Press Release

‘This new part of your ‘art-as-art’ dogma looks like the same old thing. Are you still saying the one thing you say needs to be said over and over again and that this thing is the only thing for an artist to say?’ I asked.

‘Yes,’ he said.

—Ad Reinhardt, ‘Reinhardt Paints a Picture’ (1965)

David Zwirner is pleased to present Sherrie Levine After Reinhardt at the gallery’s 34 East 69th Street location in New York. This will be the artist’s third solo exhibition with the gallery.

Levine’s work engages many of the core tenets of postmodern art, in particular challenging notions of originality, authenticity, and identity. Levine rose to prominence as a member of the Pictures Generation, a group of artists based in New York in the late 1970s and 1980s whose work examined the structures of signification underlying mass-circulated images–and, in many cases, directly appropriated these images in order to imbue them with new, critically inflected meaning. Since then, Levine has created a singular and complex body of work in a variety of media (including photography, painting, and sculpture) that often explicitly reproduces artworks and motifs from the Western art-historical canon.

Monochromes After Reinhardt: 1–28 (2018) continues the artist’s investigation of colour separated from its representational function. Inspired by the exhibition Ad Reinhardt Blue Paintings, held at the gallery’s 537 West 20th Street location in New York in 2017, Levine has created abstract restatements of the twenty-eight works that were on view, making use of pixelation to consolidate the range of blue tones in each painting into a single, truly monochromatic value. This work revisits a technique first employed by Levine in her 1989 group of woodcut prints `-Meltdown, in which an averaging algorithm was used to create a checkerboard composition based on modernist artists’ iconic paintings.

Alongside the exhibition, a publication designed by the artist in collaboration with David Zwirner Books will be available, featuring full-colour reproductions of Monochromes After Reinhardt: 1–28 and the 1965 text ‘Reinhardt Paints a Picture,’ in which Reinhardt famously interviewed himself.

Born in 1947 in Hazleton, Pennsylvania, Sherrie Levine studied at the University of Wisconsin in Madison, where she received her MFA in 1973. Early solo exhibitions were held at 3 Mercer Street, New York (1977); Hallwalls Contemporary Arts Center, Buffalo (1978); and The Kitchen, New York (1979). Levine’s work has been the subject of solo exhibitions at prominent institutions worldwide, recently at Neues Museum Nürnberg, Nuremberg (2016); Portland Art Museum, Oregon (2013); Museum Haus Lange, Krefeld, Germany (2010); and the Georgia O’Keeffe Museum, Santa Fe (2007).
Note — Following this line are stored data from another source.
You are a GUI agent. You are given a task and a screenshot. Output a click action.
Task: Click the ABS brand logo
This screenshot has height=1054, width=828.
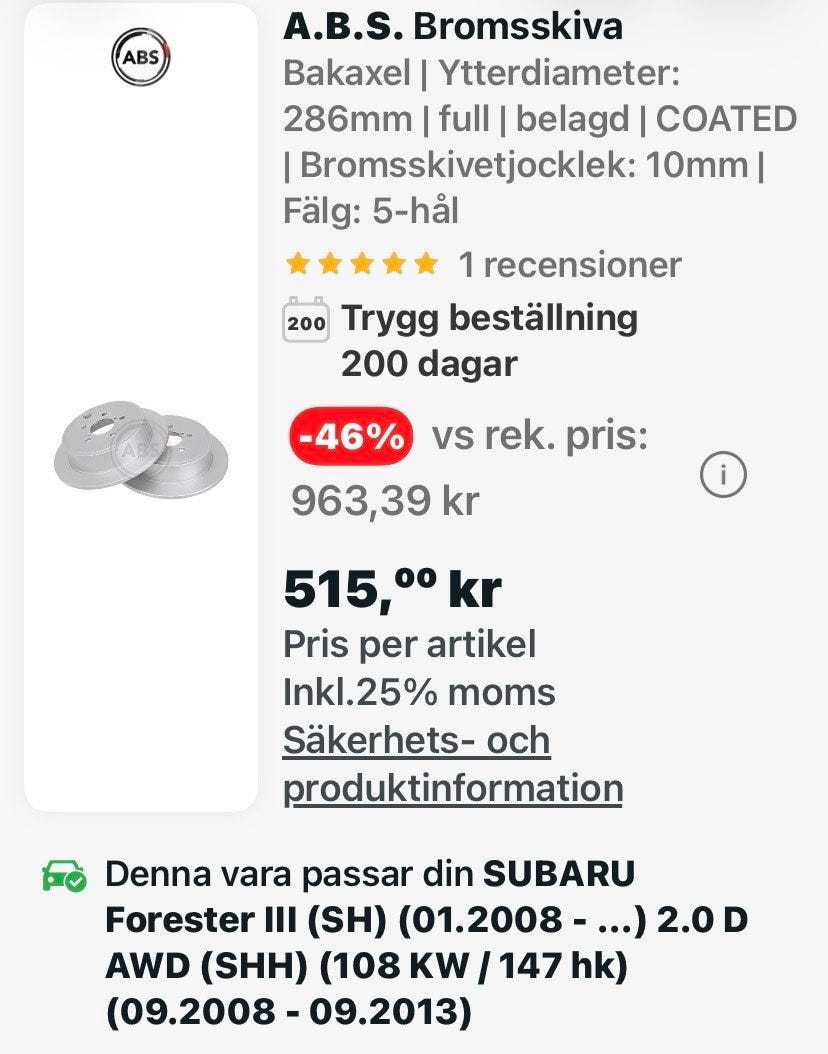tap(141, 57)
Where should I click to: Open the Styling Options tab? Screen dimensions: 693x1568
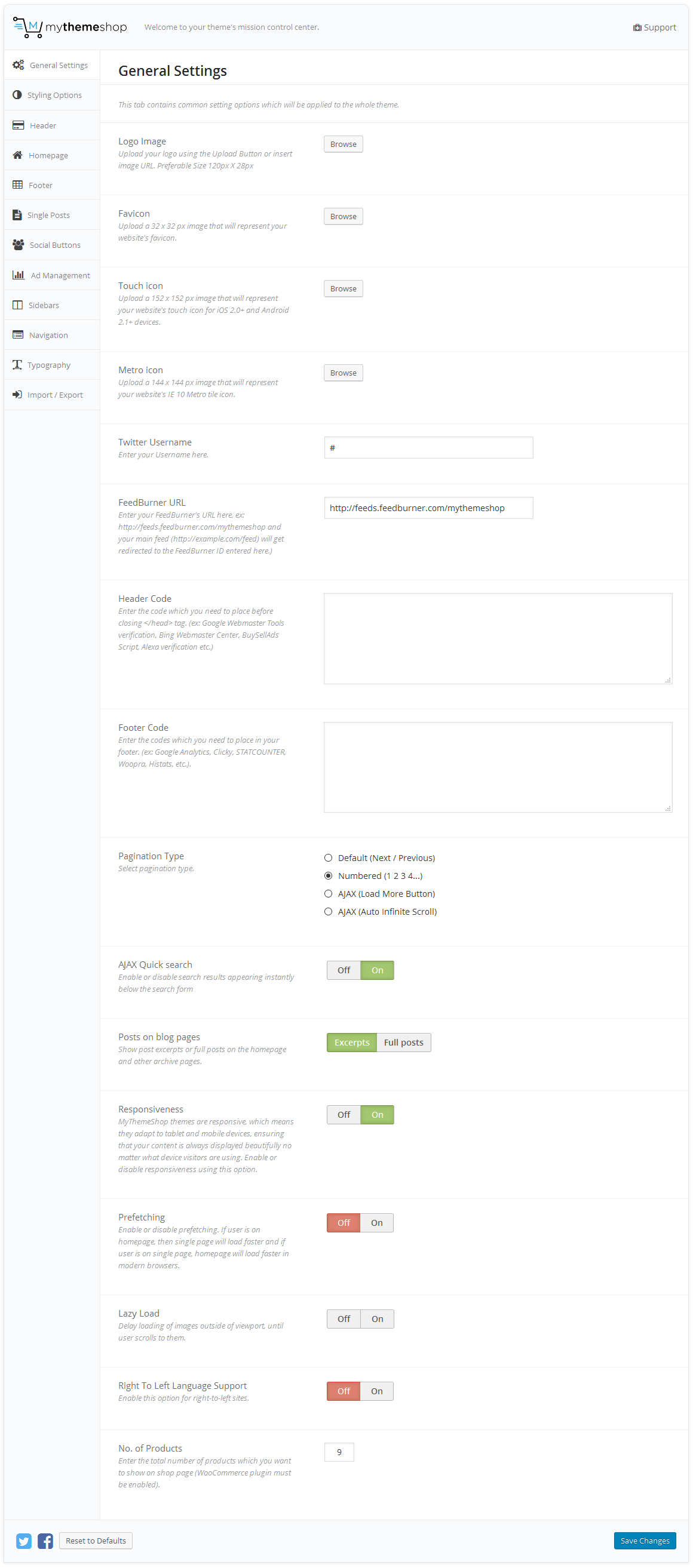click(x=54, y=96)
Work by the artist is held in major institutional collections worldwide, including the Art Institute of Chicago; Centre Georges Pompidou, Paris; Hirshhorn Museum and Sculpture Garden, Washington, DC; Institute of Contemporary Art, Boston; Los Angeles County Museum of Art; Louisiana Museum of Modern Art, Humlebæk, Denmark; The Metropolitan Museum of Art, New York; The Museum of Modern Art, New York; The National Museum of Art, Osaka; San Francisco Museum of Modern Art; Solomon R. Guggenheim Museum, New York; Tate Gallery, London; and the Whitney Museum of American Art, New York. Levine lives and works in New York and Santa Fe.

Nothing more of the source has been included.